───── Given records ─────

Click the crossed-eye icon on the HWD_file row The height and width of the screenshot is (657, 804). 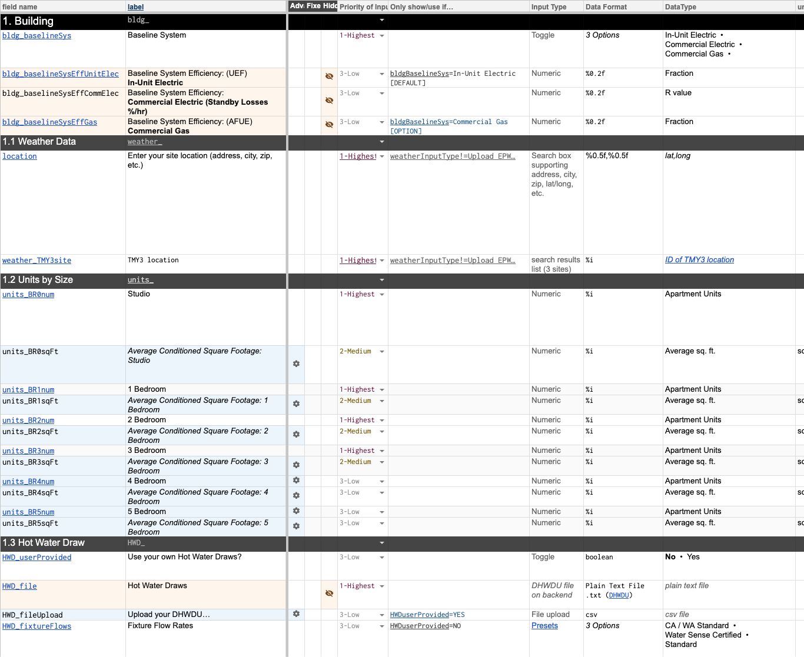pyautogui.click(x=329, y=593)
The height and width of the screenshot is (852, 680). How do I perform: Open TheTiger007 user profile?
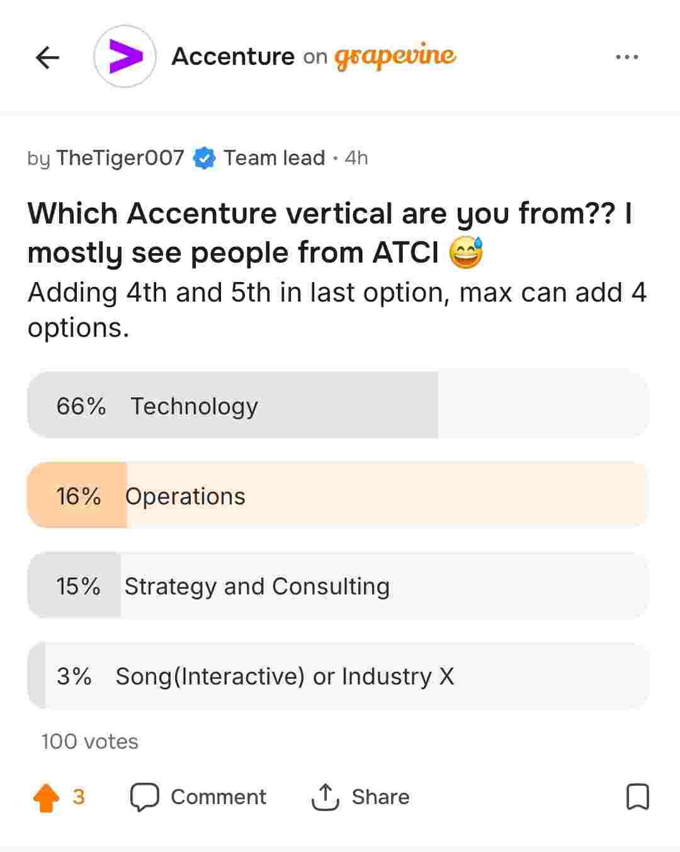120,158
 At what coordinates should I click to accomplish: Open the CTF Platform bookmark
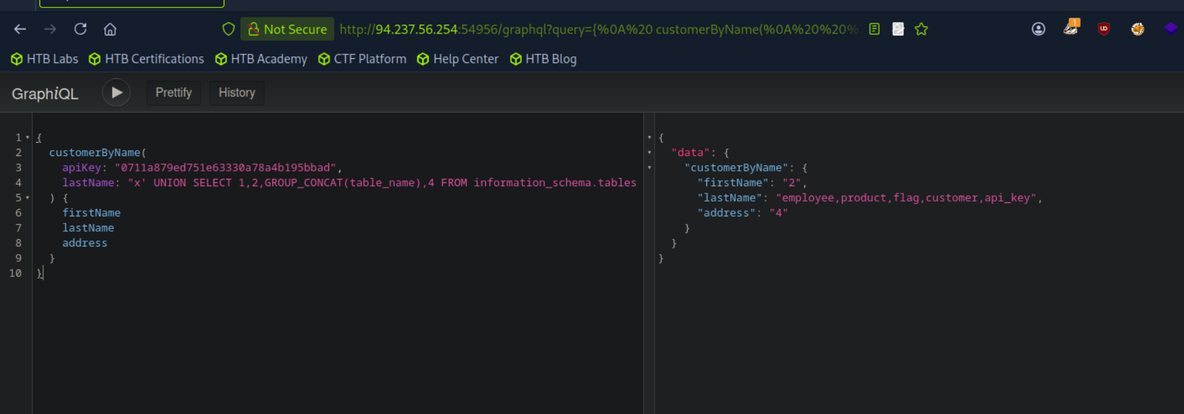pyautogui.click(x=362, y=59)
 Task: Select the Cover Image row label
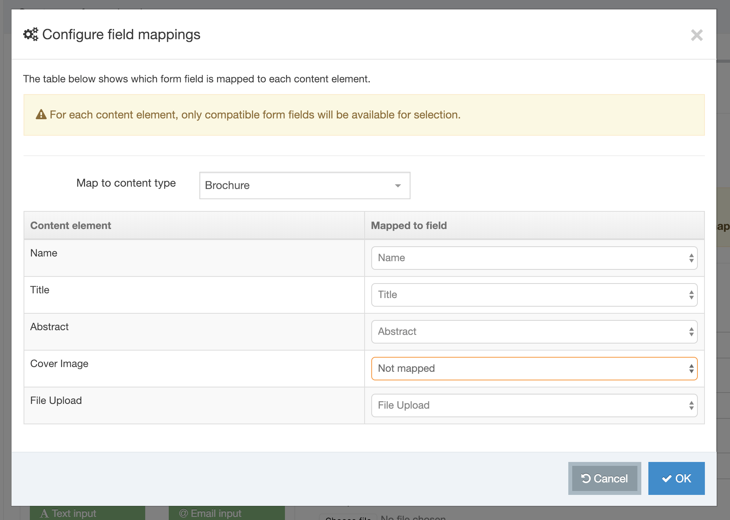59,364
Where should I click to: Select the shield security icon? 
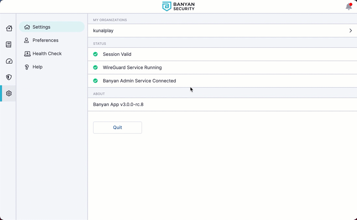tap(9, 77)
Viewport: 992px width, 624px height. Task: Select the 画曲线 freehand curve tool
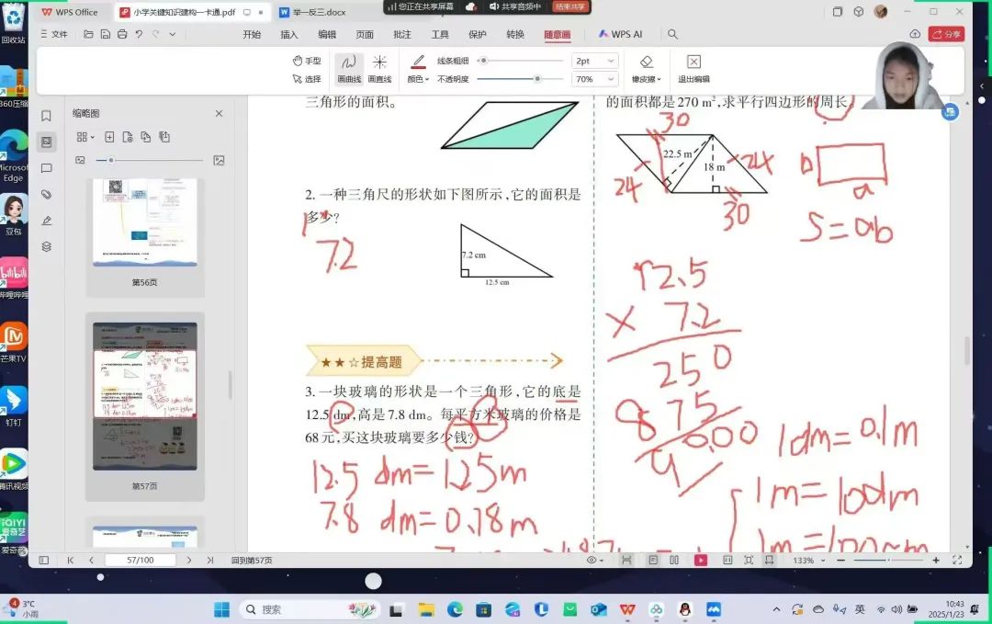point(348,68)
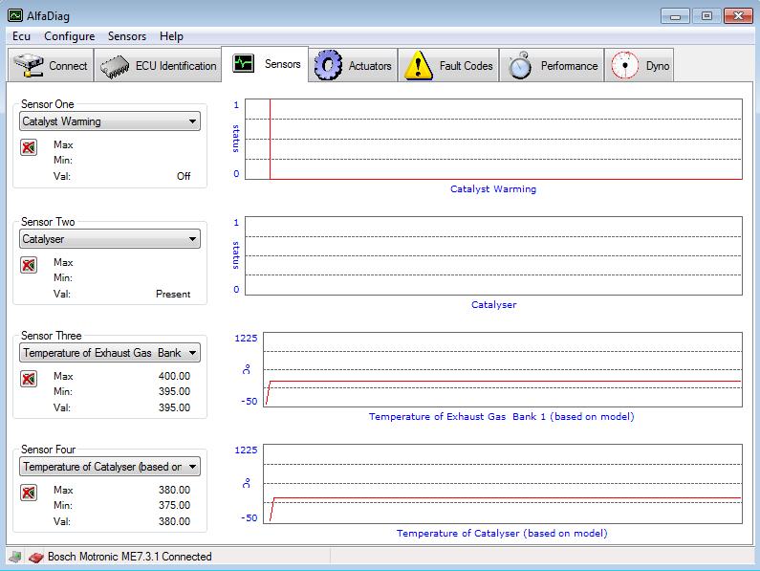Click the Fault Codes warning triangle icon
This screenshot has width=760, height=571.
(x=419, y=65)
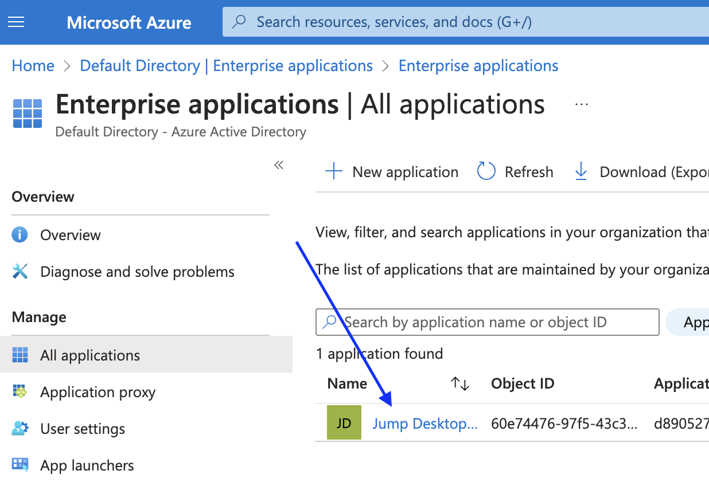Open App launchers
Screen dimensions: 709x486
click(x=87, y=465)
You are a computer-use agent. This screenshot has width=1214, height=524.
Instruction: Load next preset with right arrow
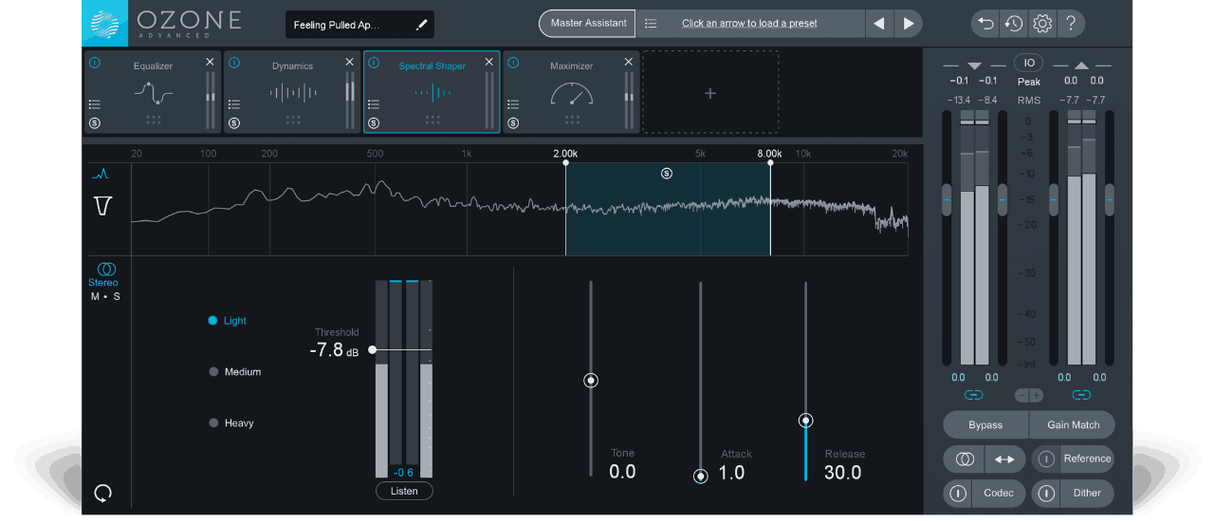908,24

─────

— Your goal —
Output nothing but the lines from the one containing "Where should I" to the end of the listing, both ends included, reproduced exactly. Pictures stay out.

— Result for this exercise —
Where should I click to: Select the shield security icon? 
tap(9, 77)
Viewport: 992px width, 624px height. Task: Select the 画曲线 freehand curve tool
point(348,68)
Click the Fault Codes warning triangle icon
This screenshot has width=760, height=571.
(x=419, y=65)
Open App launchers
Screen dimensions: 709x486
click(x=87, y=465)
You are a computer-use agent. This screenshot has width=1214, height=524.
Instruction: Load next preset with right arrow
908,24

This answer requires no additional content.